### WORK REQUIRED:
Wherever the string "Given" turns up in the data, copy the whole line.

### INFORMATION:
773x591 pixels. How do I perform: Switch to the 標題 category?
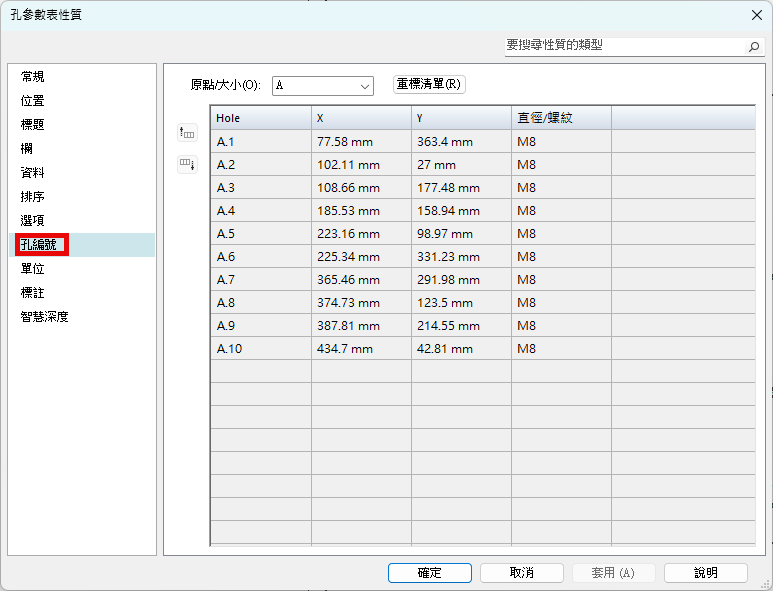(x=33, y=125)
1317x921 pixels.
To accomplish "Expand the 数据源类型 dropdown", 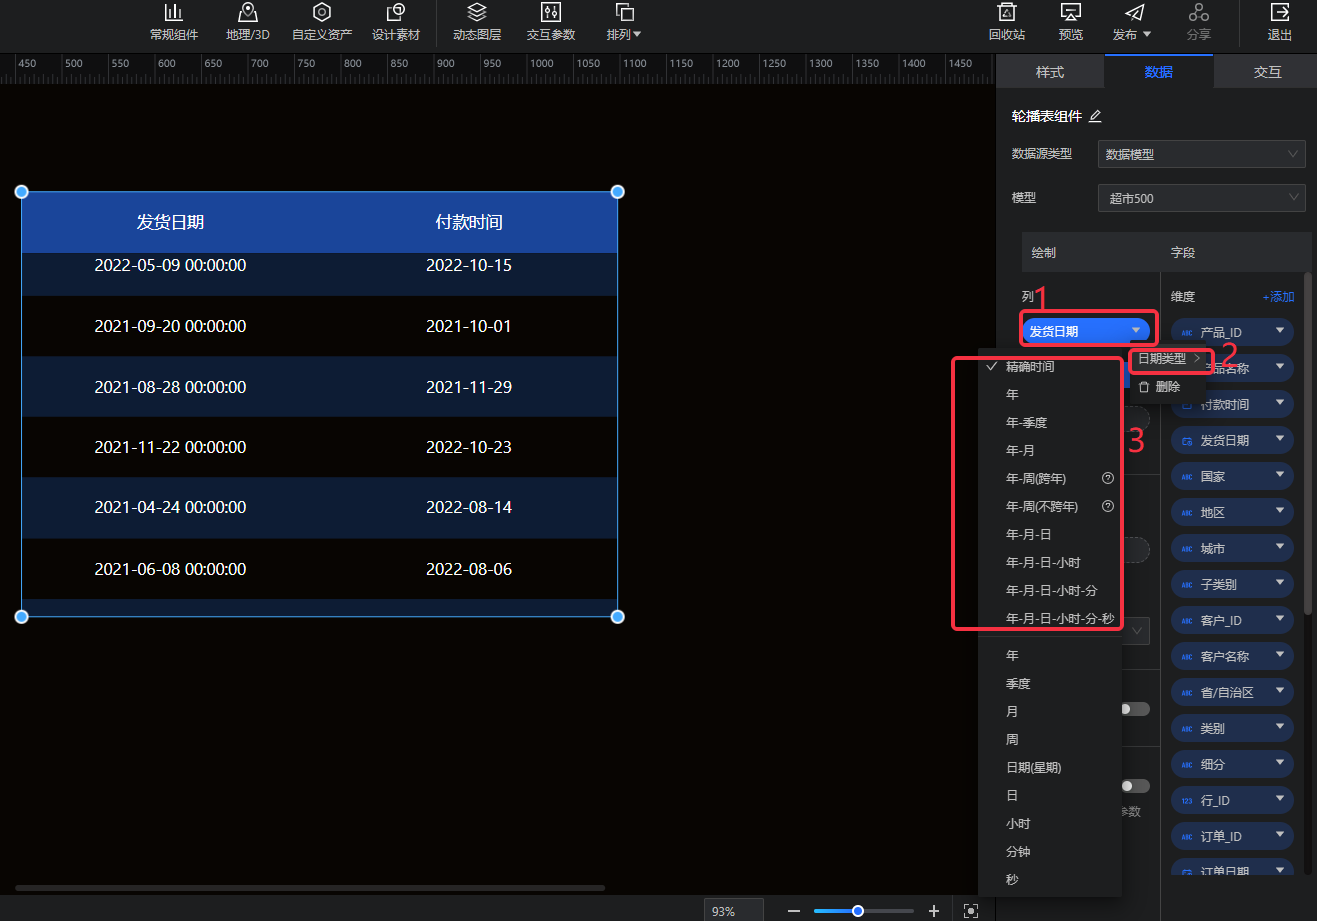I will [x=1201, y=154].
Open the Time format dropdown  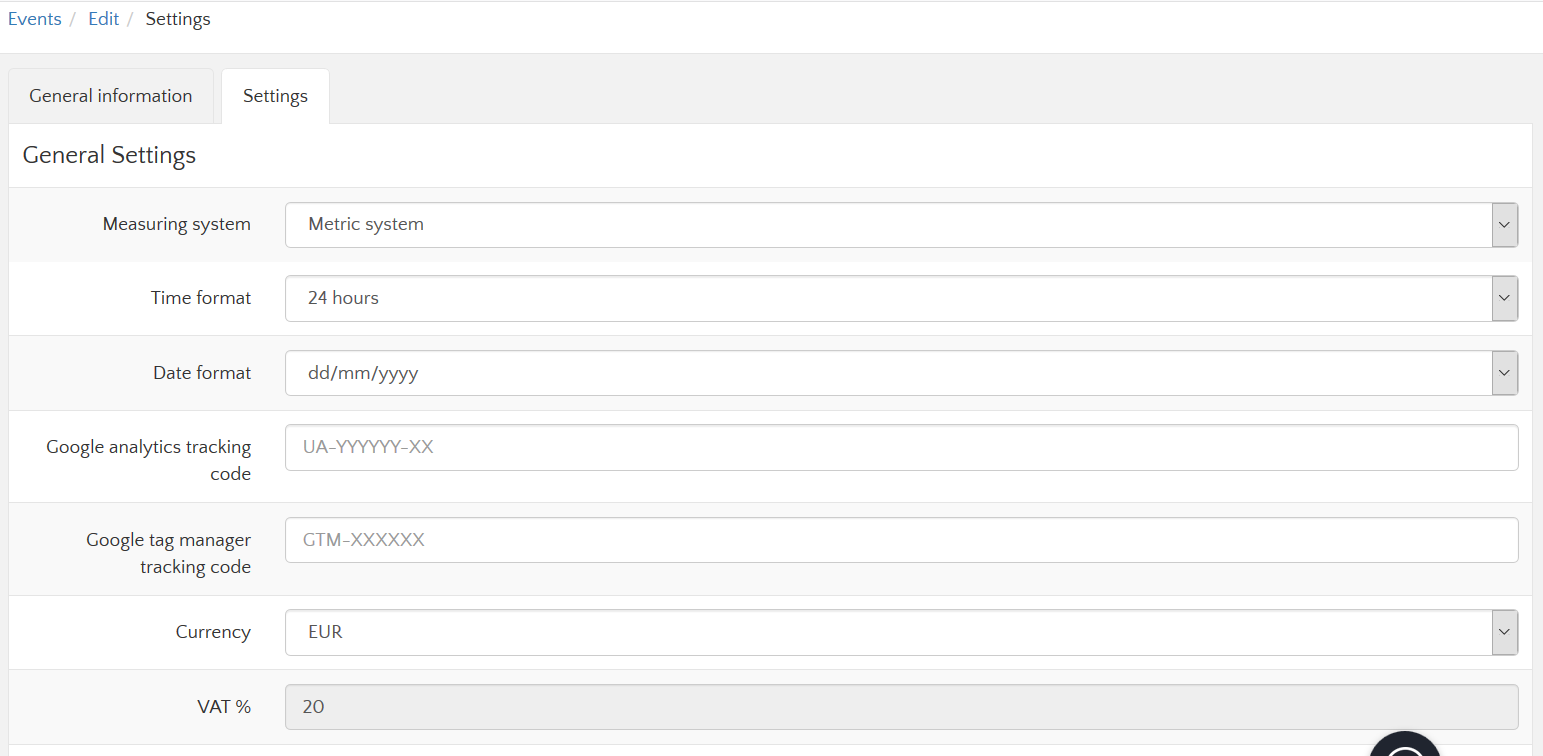(901, 298)
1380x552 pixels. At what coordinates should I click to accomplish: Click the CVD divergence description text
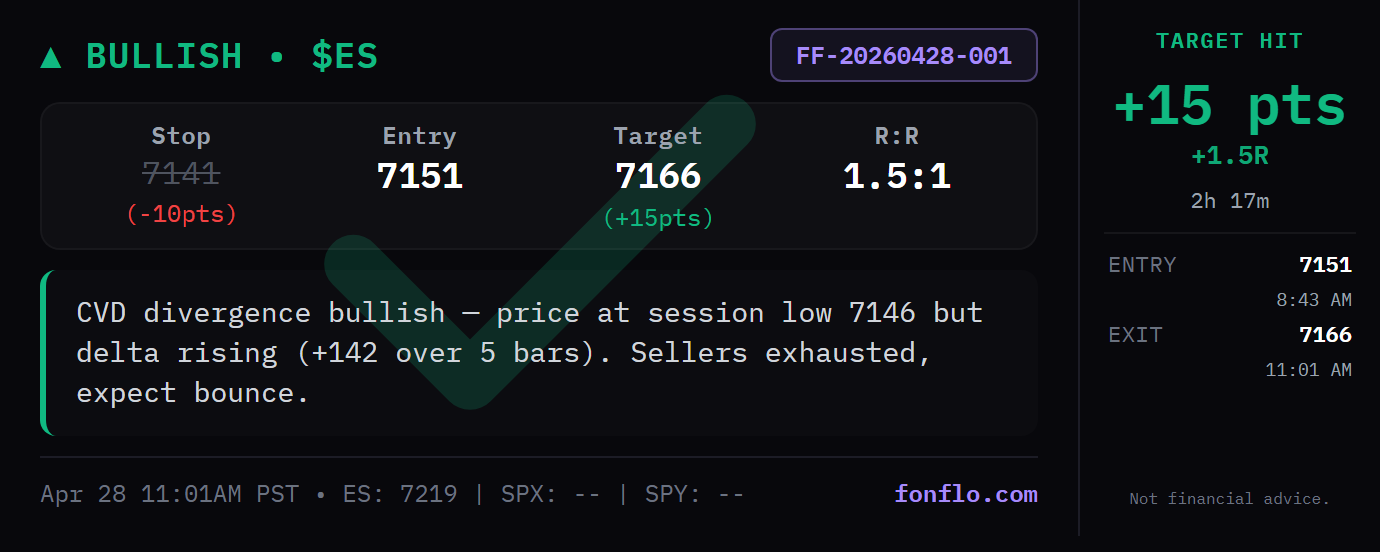pyautogui.click(x=529, y=353)
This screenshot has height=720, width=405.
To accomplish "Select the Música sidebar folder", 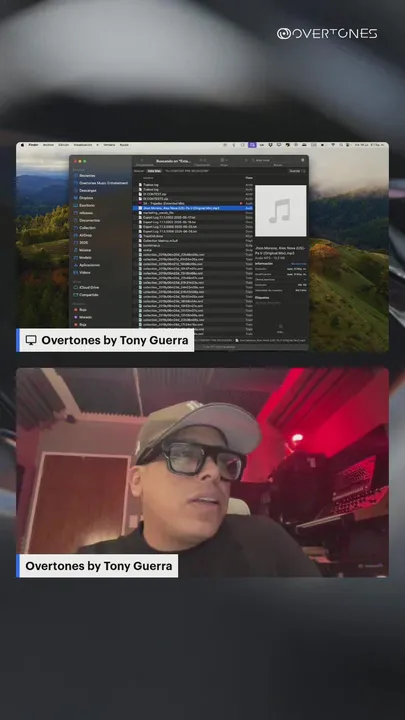I will 82,250.
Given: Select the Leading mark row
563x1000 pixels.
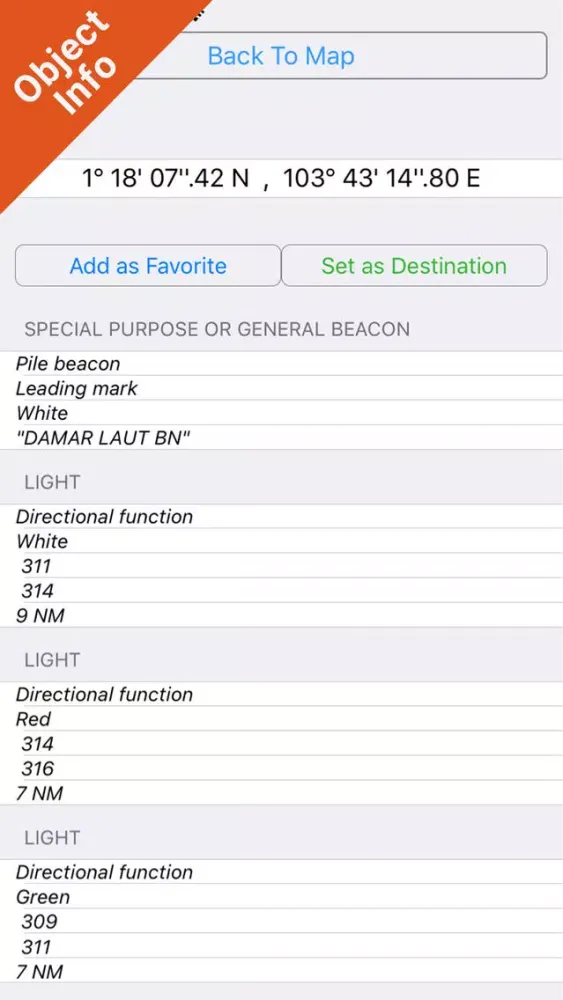Looking at the screenshot, I should (x=281, y=388).
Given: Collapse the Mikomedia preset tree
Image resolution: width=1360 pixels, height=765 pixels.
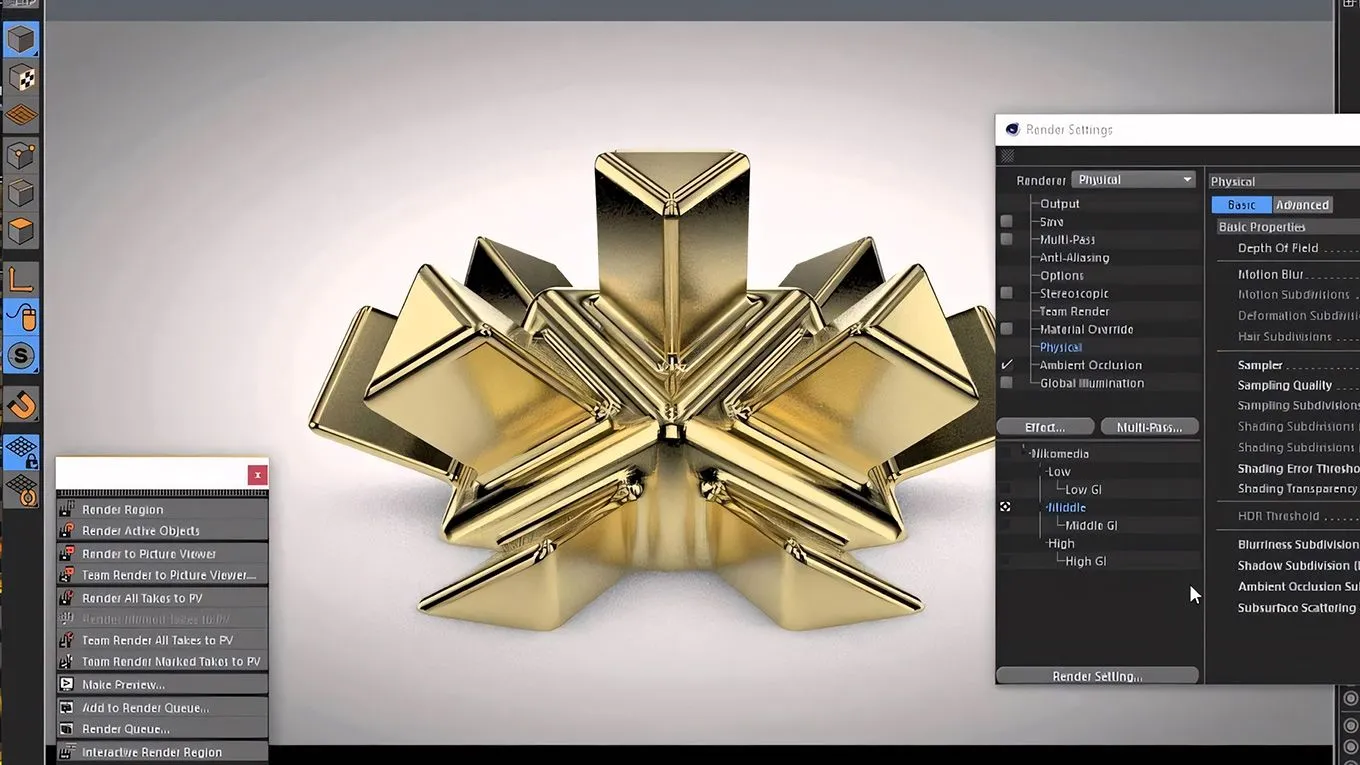Looking at the screenshot, I should pyautogui.click(x=1032, y=452).
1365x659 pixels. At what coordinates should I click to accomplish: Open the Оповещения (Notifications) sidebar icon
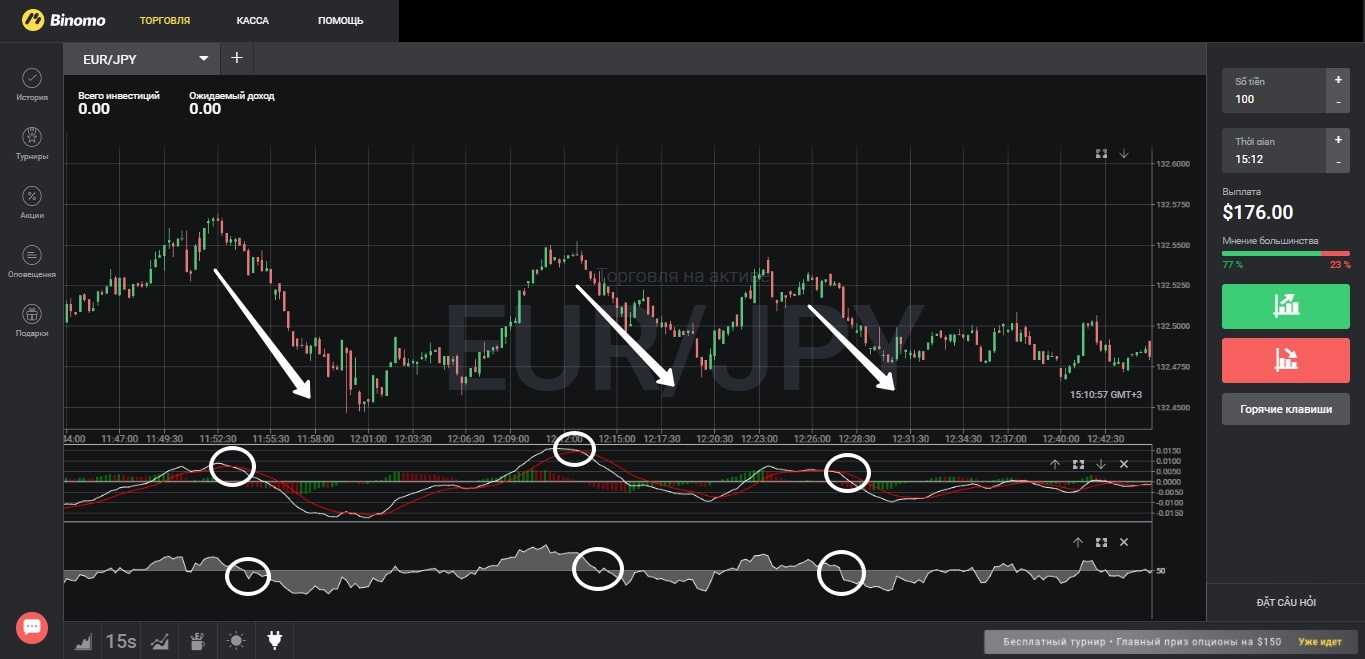point(32,255)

### SOLUTION TO THIS TASK:
Given: Select the Leading mark row
Given: Collapse the Mikomedia preset tree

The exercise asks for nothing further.